The proposal includes:
- operation: `create`, `update`, or `close`
- target issue, when applicable
- rendered GitHub payload
- source Slack link
- deterministic `proposal_id`
- idempotency marker for retry detection
### 4. Execute mutations
`execute_github_issue_mutation` is the only mutating tool. It has no `confirm` argument.
Mutation behavior:
- **create**: searches for the idempotency marker first; creates only if no existing issue is found.
- **update**: fetches the issue, adds the Slack follow-up as a comment unless the proposal marker is already present, and patches title/labels/assignees only when those fields are explicitly present. It never replaces the issue body.
- **close**: fetches the issue, adds a closing comment unless the proposal marker is already present, then patches `state=closed` and `state_reason=completed`. It never replaces the issue body.
<Warning>
Do not expose `execute_github_issue_mutation` on investigation surfaces. Investigation and headless runs may render proposals, but should not execute mutations directly.
</Warning>
## Required GitHub access
Set a GitHub token through the configured GitHub integration, `GITHUB_TOKEN`, or `GH_TOKEN`.
Security alert endpoints require token scopes that GitHub enforces separately.
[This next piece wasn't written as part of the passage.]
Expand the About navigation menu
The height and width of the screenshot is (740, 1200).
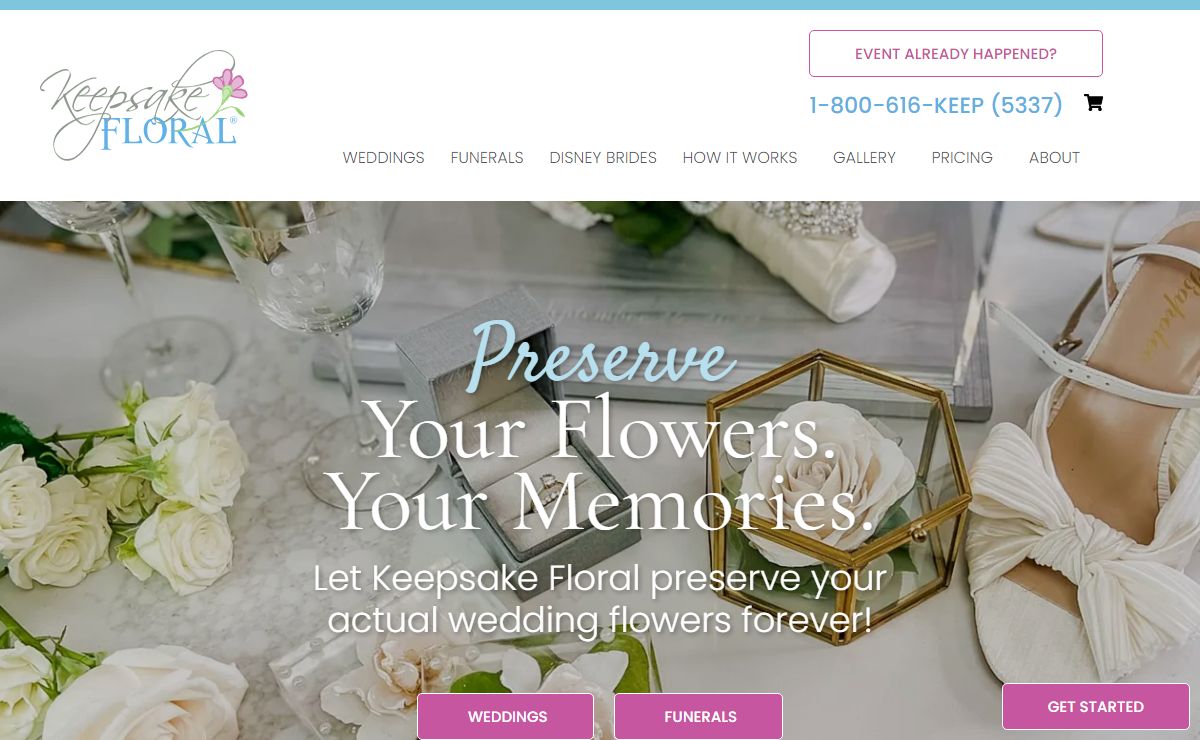tap(1054, 158)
If the token cannot read one alert class, the tool returns an error for that alert type while still returning any alert classes it can read.
## Example prompts
- "Which PRs are mergeable, blocked, or unknown in `Tracer-Cloud/opensre`?"
- "What issues are taken vs up for grabs?"
- "Generate a Slack-ready morning check-in from current GitHub work."
- "List unanswered community questions from recent issue comments."
- "Propose a GitHub issue from this Slack request and keep the source link."
- "Execute this approved GitHub issue proposal."